The performance impact of logical backups
Capturing a logical backup from a database will subject it to increased load. As all data is read, a logical backup capture will evict well cached data from non-Postgres caches, consume finite disk I/O capacity, pause auto-maintenance tasks and degrade the performance of other queries. As the size of a database and/or the load the database is under grows, this period of degraded performance and neglected auto-maintenance will also grow. Balancing your database’s performance with your backup requirements is necessary in order to avoid unpleasant surprises.
In general, PGBackups are intended for moderately loaded databases up to 20 GB. Contention for the I/O, memory and CPU needed for backing up a larger database becomes prohibitive at a moderate load and the longer run time increases the chance of an error that will end your backup capture prematurely.

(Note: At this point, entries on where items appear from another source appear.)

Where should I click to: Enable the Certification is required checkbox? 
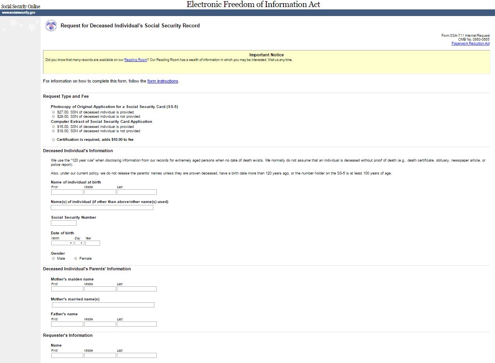click(x=54, y=140)
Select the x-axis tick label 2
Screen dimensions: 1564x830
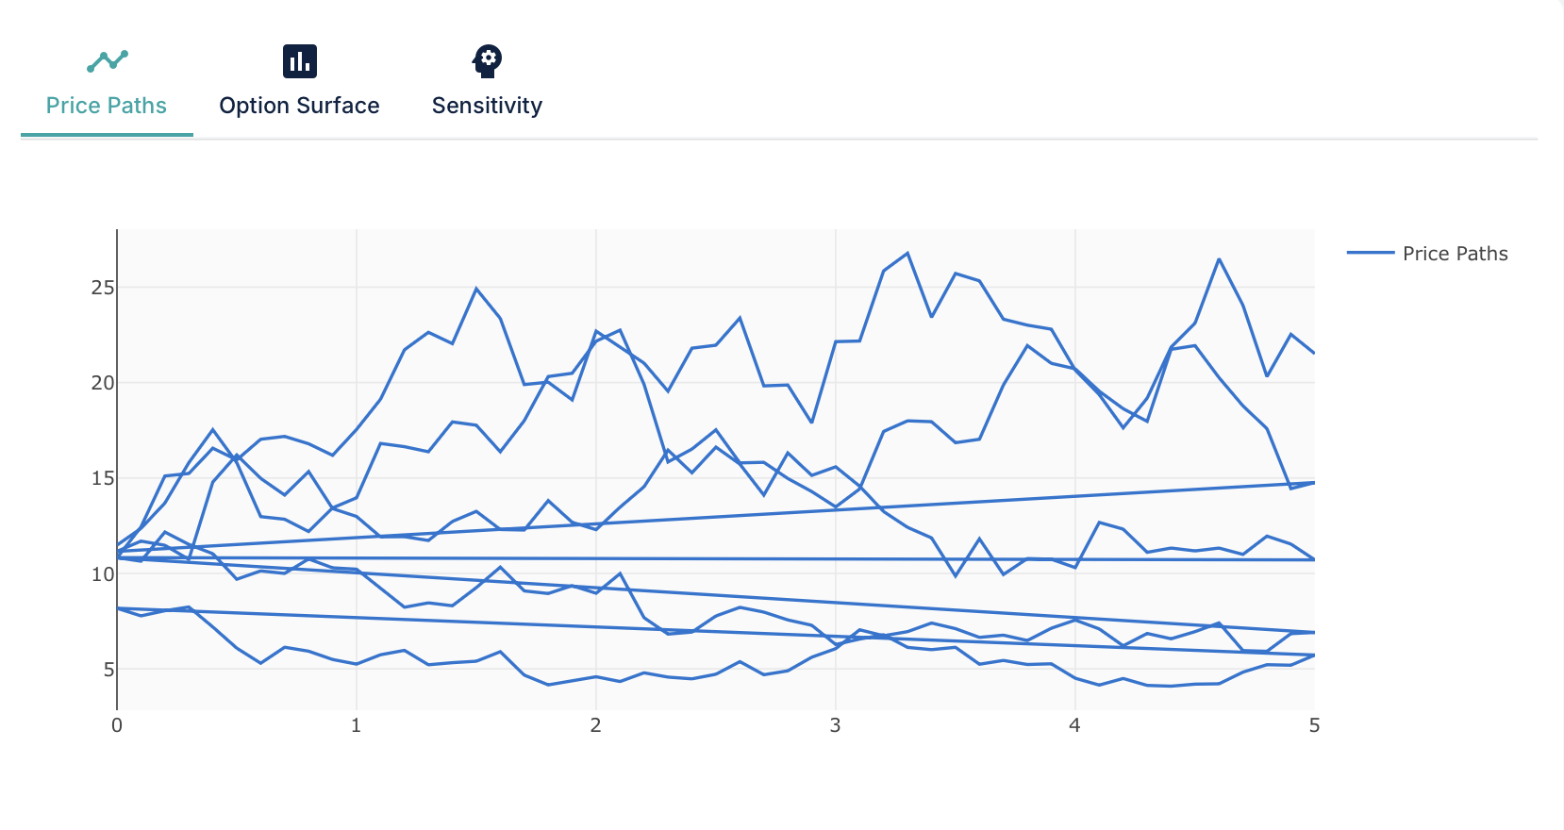596,725
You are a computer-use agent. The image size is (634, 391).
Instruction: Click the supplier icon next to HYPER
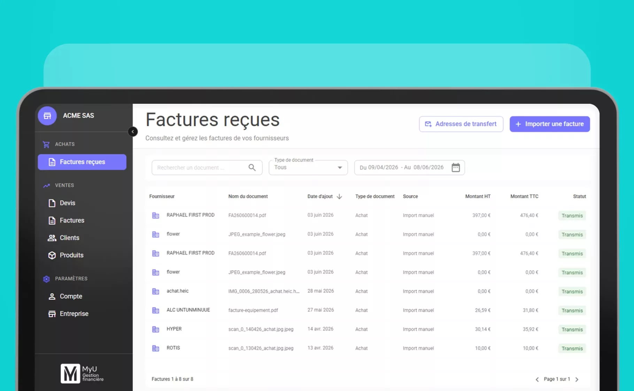[156, 329]
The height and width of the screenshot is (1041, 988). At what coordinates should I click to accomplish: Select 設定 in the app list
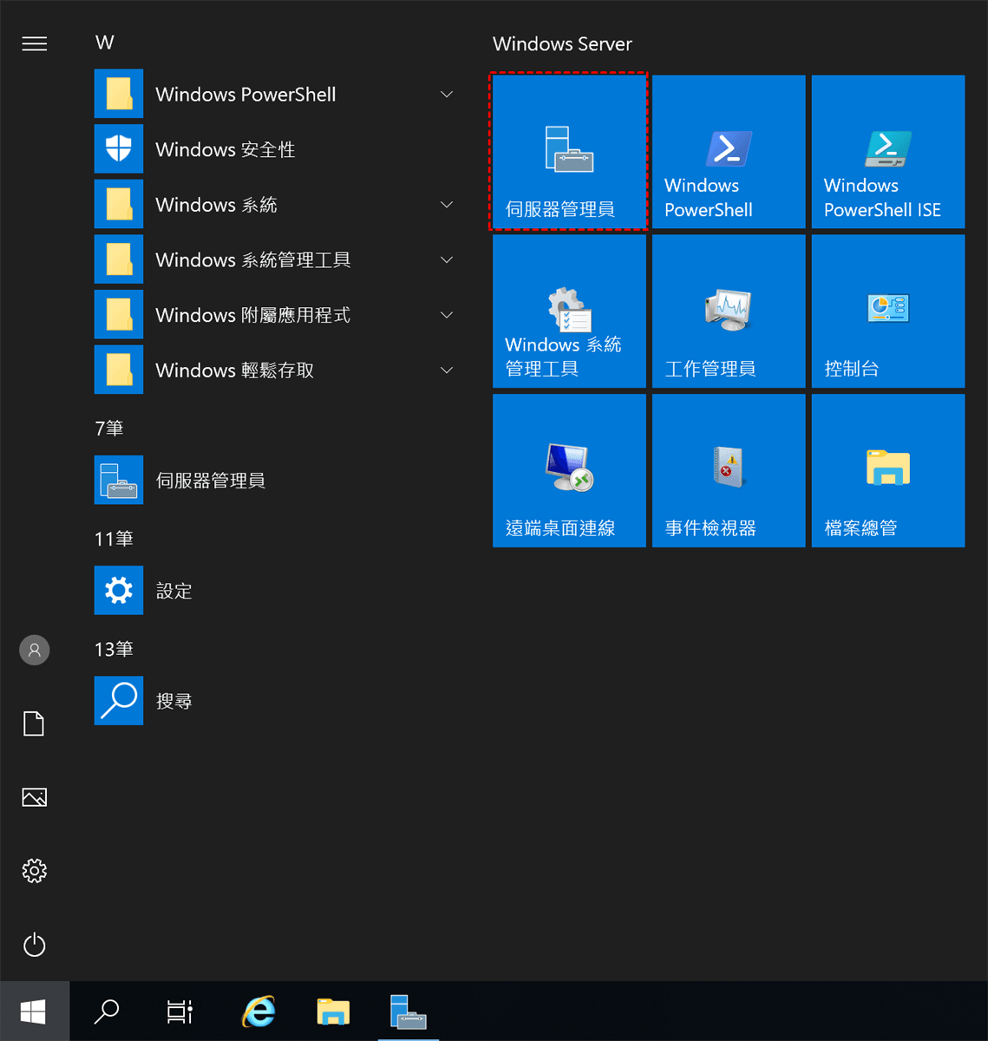pos(173,591)
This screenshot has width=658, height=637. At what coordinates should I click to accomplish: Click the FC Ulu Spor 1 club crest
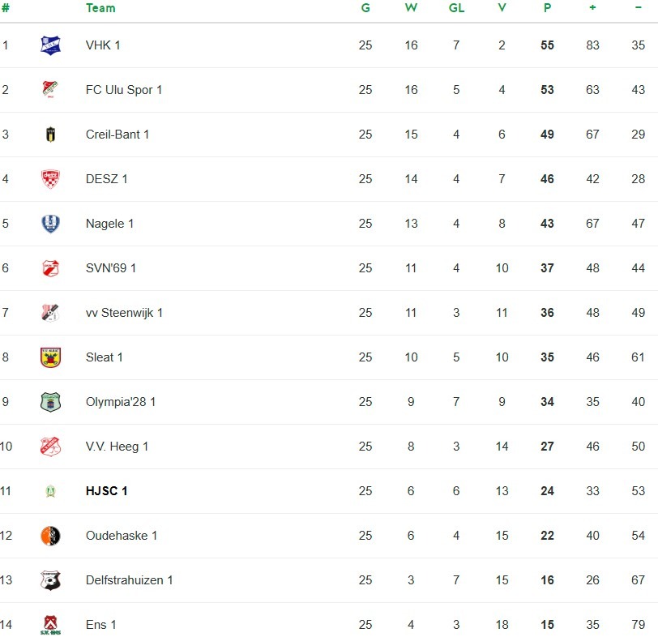click(x=51, y=90)
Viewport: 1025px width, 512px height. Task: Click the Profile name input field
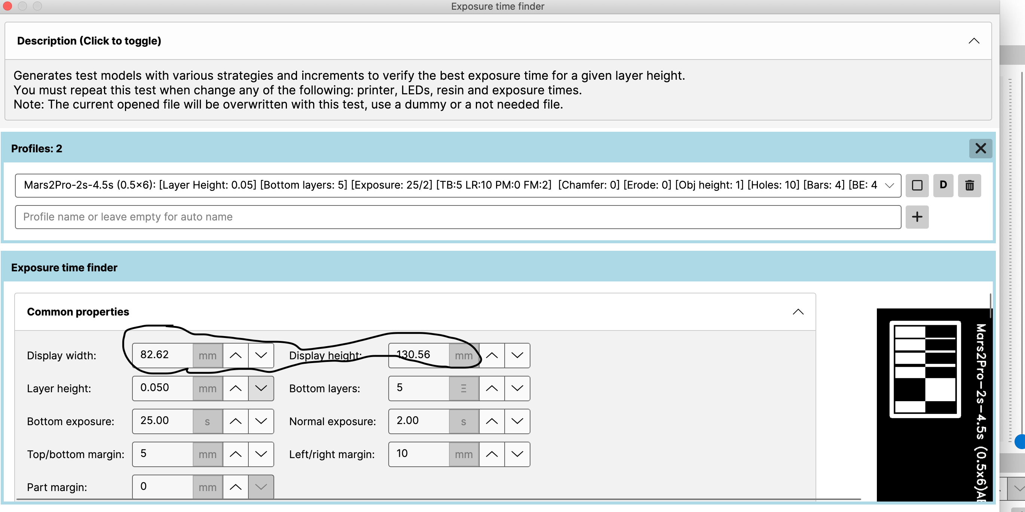[458, 217]
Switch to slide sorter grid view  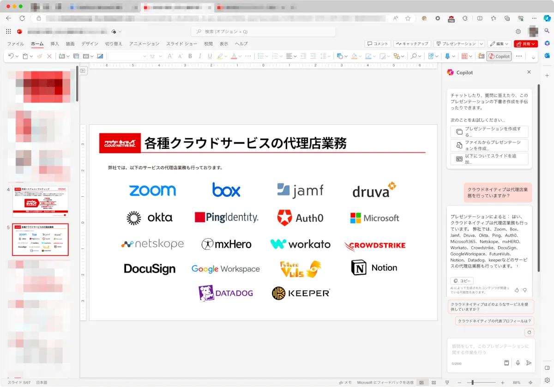tap(434, 383)
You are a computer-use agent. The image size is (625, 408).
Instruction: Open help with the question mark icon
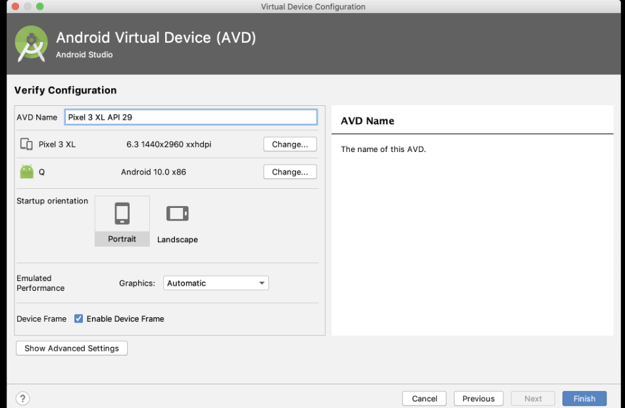[22, 398]
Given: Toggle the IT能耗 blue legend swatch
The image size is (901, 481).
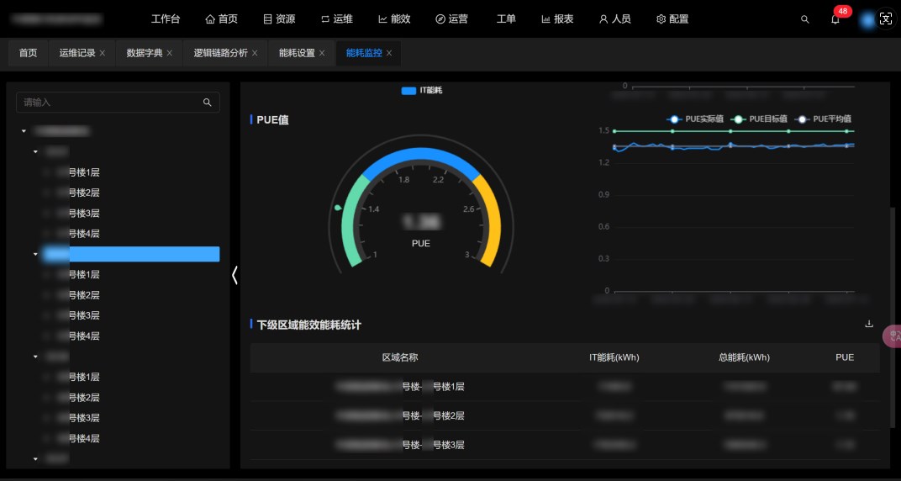Looking at the screenshot, I should click(x=408, y=90).
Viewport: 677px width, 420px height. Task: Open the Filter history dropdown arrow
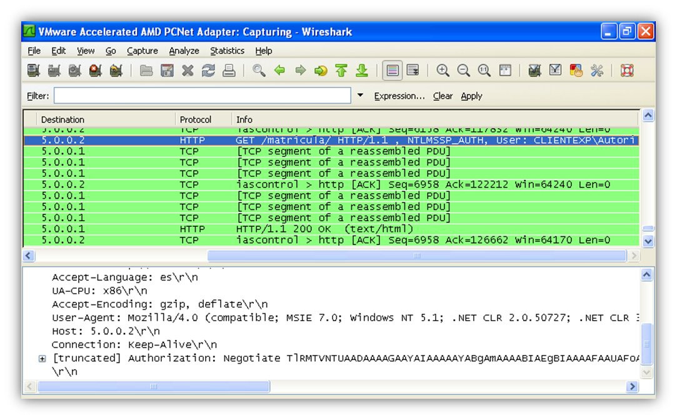coord(360,95)
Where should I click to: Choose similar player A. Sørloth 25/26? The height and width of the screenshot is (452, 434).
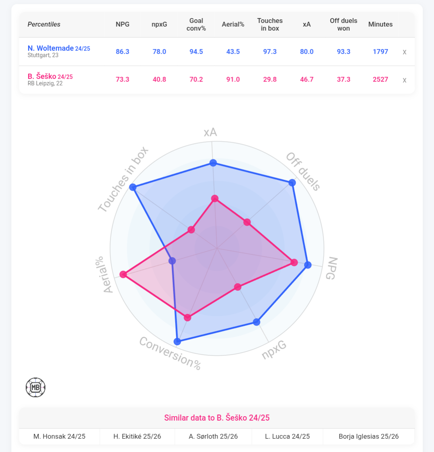point(213,436)
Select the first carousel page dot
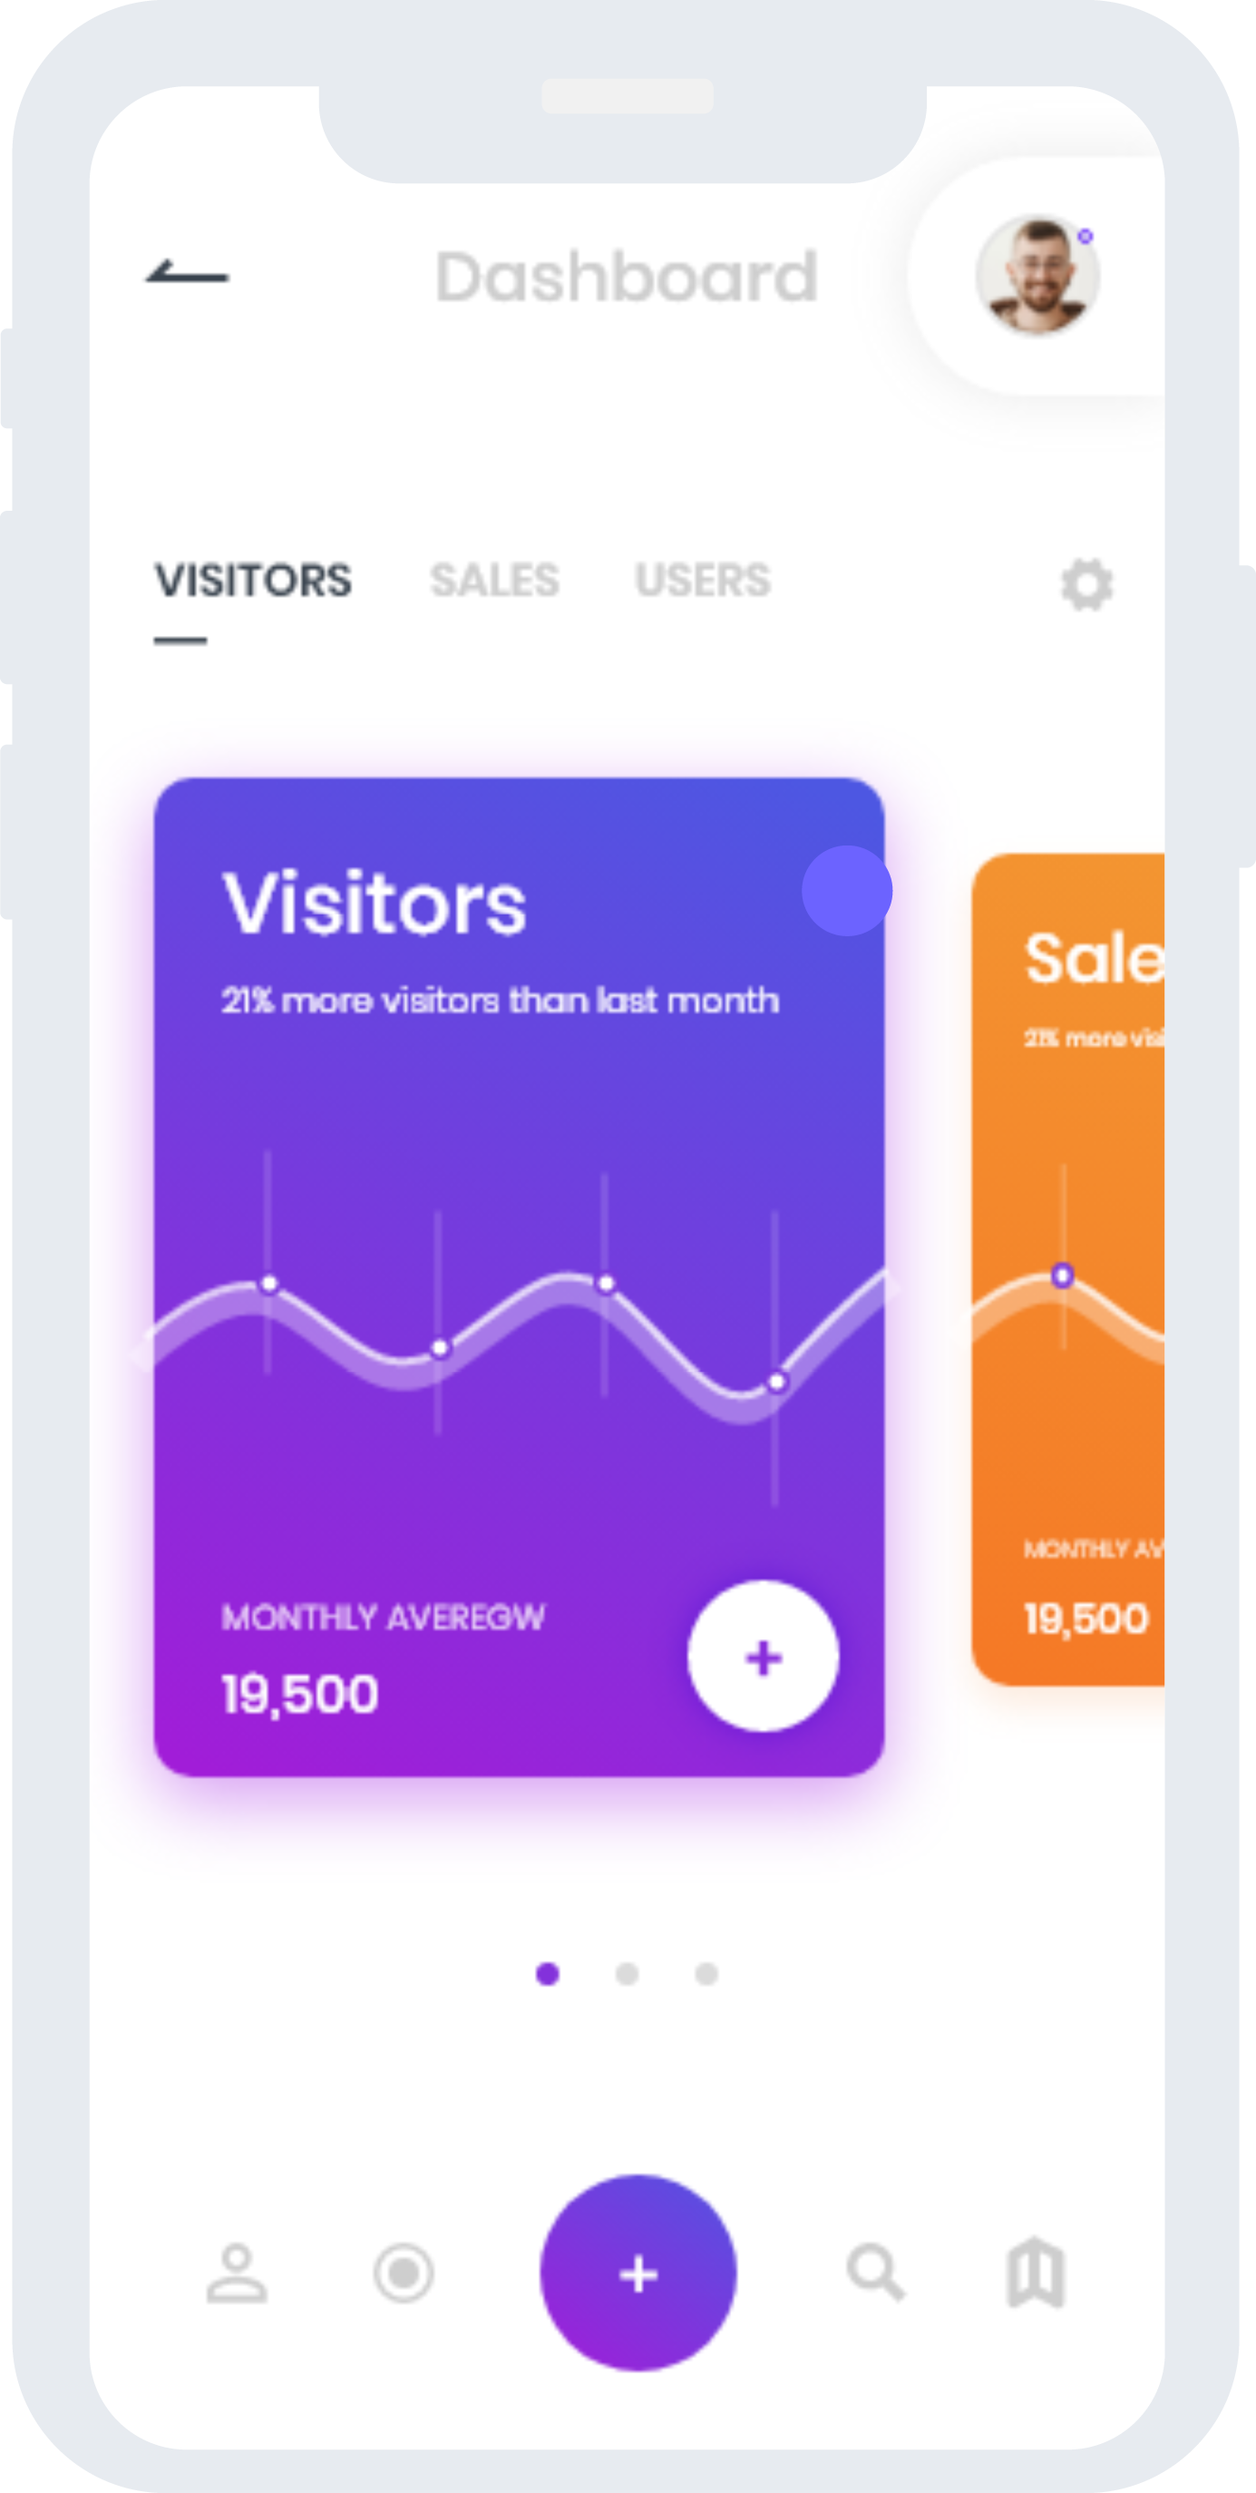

Combining physical and logical backups
Fork and followers may be employed to reduce the load of a logical backup. Capturing a logical backup from a follower will preserve the leader’s performance and allow the backup operation to consume as many resources as necessary for the dump to succeed. Launching a short lived fork will also allow for logical backups to be taken without affecting your primary database’s performance, although the initial base backup of a new fork will compete with the logical backup for disk I/O. More information on capturing logical backups can be found above, and in Heroku Postgres Backups.
PGBackups are able to capture automatic backups of the database at any of the defined database config vars like
DATABASE_URL. This allows you to tune where and when your logical backup should be taken.